Any of a family of compounds–e.g., 3,4-methylenedioxy- pyrovalerone–MDPV, 4-methylmethcathinone–mephedrone, and 3,4-methylenedioxy-N-methylcathinone–methylone, all of which are related to naturally occurring cathinones derived from the khat plant—Catha edulis and structurally similar to amphetamines.
Synthetic cathinones have been formally marketed as bath salts, plant food and other innocuous products, allowing them to be sold over the counter and until recently, escape the FDA’s ability to regulate what
is informally billed as “legal cocaine” or “poor man’s cocaine”.
The term bath salts has been (incorrectly) used interchangeably with synthetic cathinones; (illicit) bath salts include substituted amphetamines and substituted phenethylamines.
Epidemiology Abuse of synthetic cathinones led to nearly 6000 calls to poison centres in the US in 2011.
Route of ingestion Parenteral, intranasal, oral
Desired effects Euphoria, elevated mood, increased alertness, allegedly aphrodisiac
Adverse effects Tachycardia, hypertension, hyperthermia, profuse sweating, seizures, automatisms, mydriasis, paranoia, irritability, anxiety, suicidal ideation, suicide, serotonergic syndrome, and kidney damage due to rhabdomyolysis, ischaemia, hypoperfusion.
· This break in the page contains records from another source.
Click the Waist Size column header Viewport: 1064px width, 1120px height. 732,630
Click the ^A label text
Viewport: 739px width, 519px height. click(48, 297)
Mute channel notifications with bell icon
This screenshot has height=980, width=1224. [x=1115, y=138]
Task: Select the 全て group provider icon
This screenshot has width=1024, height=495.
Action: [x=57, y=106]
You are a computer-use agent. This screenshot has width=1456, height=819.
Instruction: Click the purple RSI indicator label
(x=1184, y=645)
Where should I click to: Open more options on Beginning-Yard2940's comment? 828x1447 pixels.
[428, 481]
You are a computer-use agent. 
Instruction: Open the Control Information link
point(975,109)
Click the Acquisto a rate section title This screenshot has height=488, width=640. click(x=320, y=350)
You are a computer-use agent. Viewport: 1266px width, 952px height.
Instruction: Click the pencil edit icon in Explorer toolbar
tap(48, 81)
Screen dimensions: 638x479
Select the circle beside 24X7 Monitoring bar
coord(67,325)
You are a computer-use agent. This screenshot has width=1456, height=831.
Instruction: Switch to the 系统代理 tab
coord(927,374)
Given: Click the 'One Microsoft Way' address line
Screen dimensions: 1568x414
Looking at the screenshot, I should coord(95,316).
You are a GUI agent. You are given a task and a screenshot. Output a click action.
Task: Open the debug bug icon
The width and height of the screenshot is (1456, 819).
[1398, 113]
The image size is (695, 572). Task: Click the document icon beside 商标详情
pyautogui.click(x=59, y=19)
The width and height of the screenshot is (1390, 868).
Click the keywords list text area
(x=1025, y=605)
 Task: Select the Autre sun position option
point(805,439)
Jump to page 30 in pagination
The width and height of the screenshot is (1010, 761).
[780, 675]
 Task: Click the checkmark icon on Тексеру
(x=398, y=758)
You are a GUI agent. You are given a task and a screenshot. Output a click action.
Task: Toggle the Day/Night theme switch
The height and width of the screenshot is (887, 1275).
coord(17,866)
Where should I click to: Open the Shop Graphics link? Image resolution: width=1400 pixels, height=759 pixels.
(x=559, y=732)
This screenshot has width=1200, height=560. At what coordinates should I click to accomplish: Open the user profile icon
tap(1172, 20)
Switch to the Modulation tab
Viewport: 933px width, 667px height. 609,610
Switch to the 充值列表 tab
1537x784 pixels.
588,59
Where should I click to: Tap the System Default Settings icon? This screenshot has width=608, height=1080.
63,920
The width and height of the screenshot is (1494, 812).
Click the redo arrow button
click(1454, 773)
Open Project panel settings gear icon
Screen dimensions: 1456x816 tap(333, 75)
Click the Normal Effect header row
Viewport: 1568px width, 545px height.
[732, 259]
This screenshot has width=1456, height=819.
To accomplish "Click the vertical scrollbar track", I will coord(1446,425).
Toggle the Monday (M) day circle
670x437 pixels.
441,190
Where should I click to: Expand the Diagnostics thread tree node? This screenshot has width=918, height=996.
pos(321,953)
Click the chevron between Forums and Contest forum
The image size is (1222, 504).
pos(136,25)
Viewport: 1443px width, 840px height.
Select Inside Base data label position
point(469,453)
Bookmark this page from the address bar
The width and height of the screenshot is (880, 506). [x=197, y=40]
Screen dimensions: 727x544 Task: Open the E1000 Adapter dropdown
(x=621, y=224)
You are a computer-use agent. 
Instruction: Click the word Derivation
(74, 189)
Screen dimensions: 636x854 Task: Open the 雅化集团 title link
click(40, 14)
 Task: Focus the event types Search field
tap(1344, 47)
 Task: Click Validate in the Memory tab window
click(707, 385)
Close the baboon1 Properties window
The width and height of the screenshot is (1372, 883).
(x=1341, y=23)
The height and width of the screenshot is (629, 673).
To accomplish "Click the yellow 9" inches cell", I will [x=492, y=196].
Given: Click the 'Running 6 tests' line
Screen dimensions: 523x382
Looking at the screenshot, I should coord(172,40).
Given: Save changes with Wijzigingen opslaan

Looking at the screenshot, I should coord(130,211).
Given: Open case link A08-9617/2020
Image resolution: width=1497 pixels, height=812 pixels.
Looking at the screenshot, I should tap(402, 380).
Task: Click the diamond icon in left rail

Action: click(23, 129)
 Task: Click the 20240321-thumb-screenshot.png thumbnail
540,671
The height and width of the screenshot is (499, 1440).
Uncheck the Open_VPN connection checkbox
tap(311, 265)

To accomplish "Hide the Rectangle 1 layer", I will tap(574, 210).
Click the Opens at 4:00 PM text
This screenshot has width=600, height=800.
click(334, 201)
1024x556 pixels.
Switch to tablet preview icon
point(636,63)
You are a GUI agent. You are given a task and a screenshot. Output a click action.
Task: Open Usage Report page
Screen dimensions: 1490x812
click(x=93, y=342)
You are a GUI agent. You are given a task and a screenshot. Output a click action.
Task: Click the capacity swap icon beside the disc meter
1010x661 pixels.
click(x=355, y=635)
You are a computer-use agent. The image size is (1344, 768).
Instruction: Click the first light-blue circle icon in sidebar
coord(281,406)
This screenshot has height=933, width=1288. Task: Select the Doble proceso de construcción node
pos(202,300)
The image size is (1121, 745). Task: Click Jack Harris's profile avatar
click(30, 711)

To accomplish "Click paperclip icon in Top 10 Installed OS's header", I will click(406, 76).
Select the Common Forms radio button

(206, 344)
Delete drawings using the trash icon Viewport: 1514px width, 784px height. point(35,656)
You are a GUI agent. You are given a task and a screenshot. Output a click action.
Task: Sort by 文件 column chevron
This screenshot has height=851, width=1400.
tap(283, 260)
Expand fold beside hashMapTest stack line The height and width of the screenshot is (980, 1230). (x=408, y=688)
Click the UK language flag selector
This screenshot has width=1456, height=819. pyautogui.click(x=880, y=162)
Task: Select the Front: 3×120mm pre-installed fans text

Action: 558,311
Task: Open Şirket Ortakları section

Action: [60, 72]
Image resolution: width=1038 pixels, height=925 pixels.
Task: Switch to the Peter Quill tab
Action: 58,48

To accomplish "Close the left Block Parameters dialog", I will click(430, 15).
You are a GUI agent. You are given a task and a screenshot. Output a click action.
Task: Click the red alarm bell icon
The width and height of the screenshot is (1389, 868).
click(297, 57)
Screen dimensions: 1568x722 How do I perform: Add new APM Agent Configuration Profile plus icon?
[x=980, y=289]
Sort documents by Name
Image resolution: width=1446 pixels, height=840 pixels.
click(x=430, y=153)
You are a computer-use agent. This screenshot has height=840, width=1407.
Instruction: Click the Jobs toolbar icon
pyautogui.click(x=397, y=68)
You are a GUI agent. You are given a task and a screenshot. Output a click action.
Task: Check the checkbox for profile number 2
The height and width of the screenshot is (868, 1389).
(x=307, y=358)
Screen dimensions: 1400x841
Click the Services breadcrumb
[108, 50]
Over half of users studied had neurologic, cardiovascular, and psychological effects.
Legal status Synthetic cathinones were among the 31 substances banned in US President Obama’s 2012 antidrug bill. However, kitchen chemists have already produced newer agents that escape detection, including halogenated compounds, which are increasingly popular “bath salts”.